--- Extracted records ---

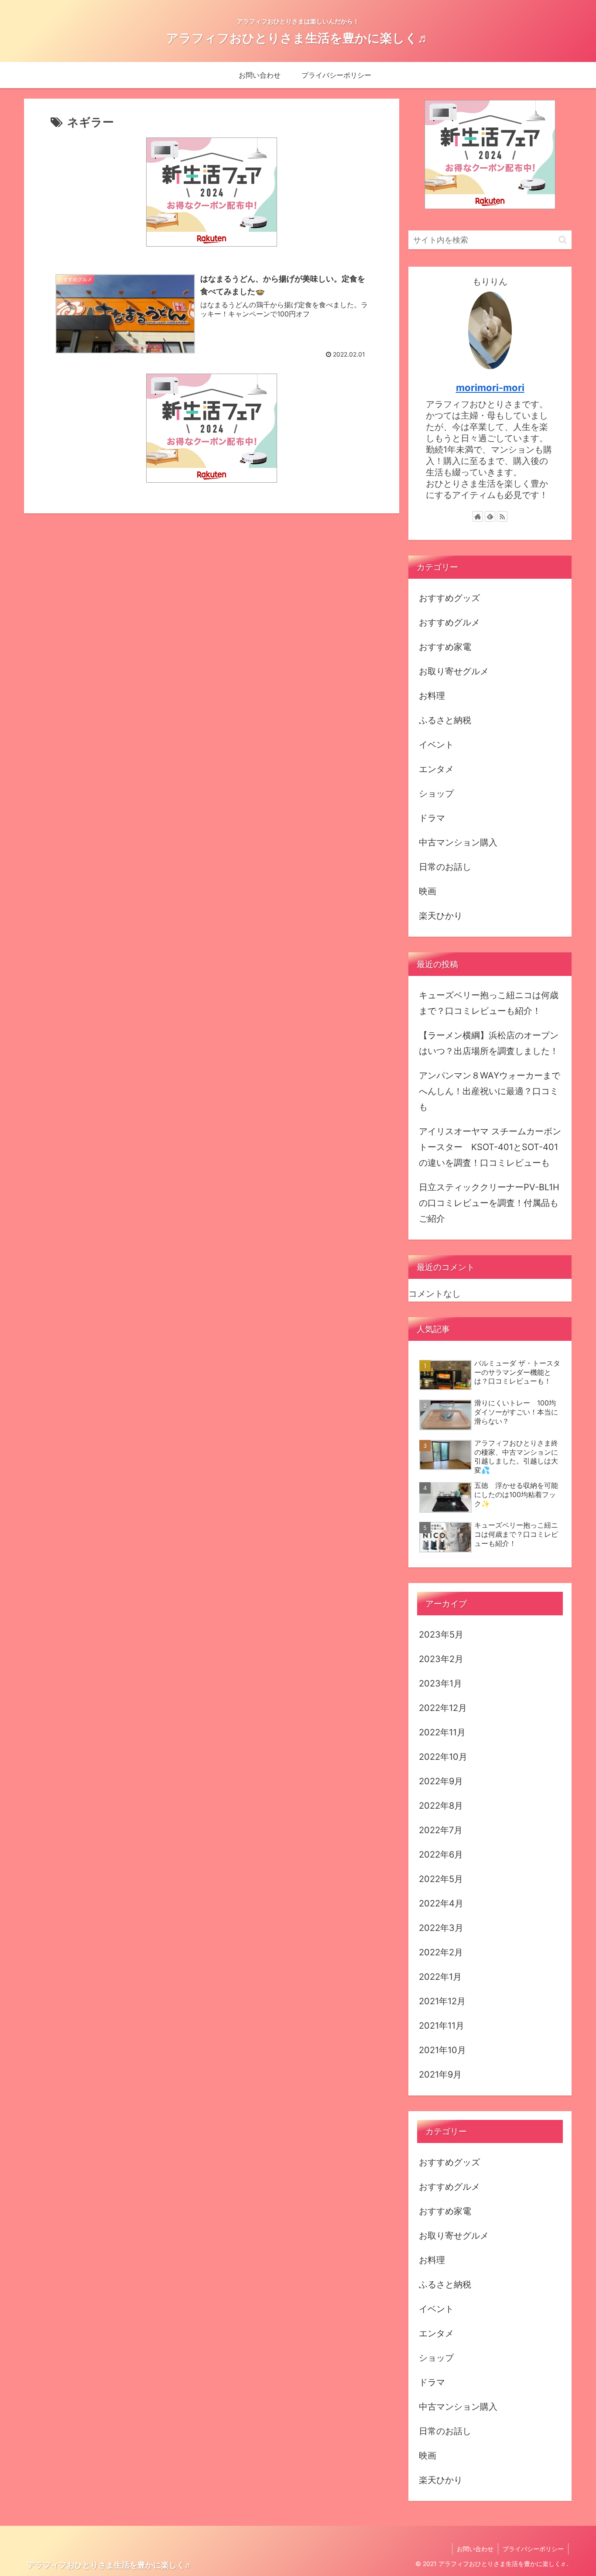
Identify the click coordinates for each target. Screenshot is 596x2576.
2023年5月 (441, 1634)
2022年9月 (441, 1781)
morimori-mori (490, 387)
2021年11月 (441, 2025)
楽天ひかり (440, 915)
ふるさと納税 (445, 720)
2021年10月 (442, 2050)
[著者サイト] (478, 516)
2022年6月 (441, 1854)
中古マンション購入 (458, 842)
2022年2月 (441, 1952)
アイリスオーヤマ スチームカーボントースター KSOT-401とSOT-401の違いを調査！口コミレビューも (490, 1147)
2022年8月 (441, 1805)
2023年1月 (440, 1683)
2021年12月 (442, 2001)
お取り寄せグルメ (454, 671)
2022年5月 (441, 1879)
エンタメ (436, 769)
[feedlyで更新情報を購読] (490, 516)
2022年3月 (441, 1928)
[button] (562, 240)
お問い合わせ (475, 2548)
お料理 (432, 695)
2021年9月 (440, 2074)
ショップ (436, 793)
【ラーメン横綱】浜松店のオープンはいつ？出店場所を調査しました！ (488, 1043)
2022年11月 (442, 1732)
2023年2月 (441, 1659)
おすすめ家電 (445, 647)
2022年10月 (443, 1757)
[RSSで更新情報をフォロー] (502, 516)
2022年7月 (440, 1830)
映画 (427, 891)
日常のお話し (445, 867)
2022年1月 (440, 1976)
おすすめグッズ (449, 598)
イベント (436, 744)
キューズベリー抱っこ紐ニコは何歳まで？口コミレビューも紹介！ (488, 1003)
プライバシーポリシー (533, 2548)
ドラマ (432, 818)
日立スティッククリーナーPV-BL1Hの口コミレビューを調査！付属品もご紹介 (489, 1203)
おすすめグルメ (449, 622)
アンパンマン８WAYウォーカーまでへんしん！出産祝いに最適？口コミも (489, 1091)
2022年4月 (441, 1903)
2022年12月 (443, 1708)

---

**Problem requirements:** Return exactly the lines in the records above, beginning with the one that holds "おすすめ家電 (445, 647)" and ending with the last.

**Answer box:**
おすすめ家電 (445, 647)
2022年10月 (443, 1757)
[RSSで更新情報をフォロー] (502, 516)
2022年7月 (440, 1830)
映画 (427, 891)
日常のお話し (445, 867)
2022年1月 (440, 1976)
おすすめグッズ (449, 598)
イベント (436, 744)
キューズベリー抱っこ紐ニコは何歳まで？口コミレビューも紹介！ (488, 1003)
プライバシーポリシー (533, 2548)
ドラマ (432, 818)
日立スティッククリーナーPV-BL1Hの口コミレビューを調査！付属品もご紹介 (489, 1203)
おすすめグルメ (449, 622)
アンパンマン８WAYウォーカーまでへんしん！出産祝いに最適？口コミも (489, 1091)
2022年4月 (441, 1903)
2022年12月 (443, 1708)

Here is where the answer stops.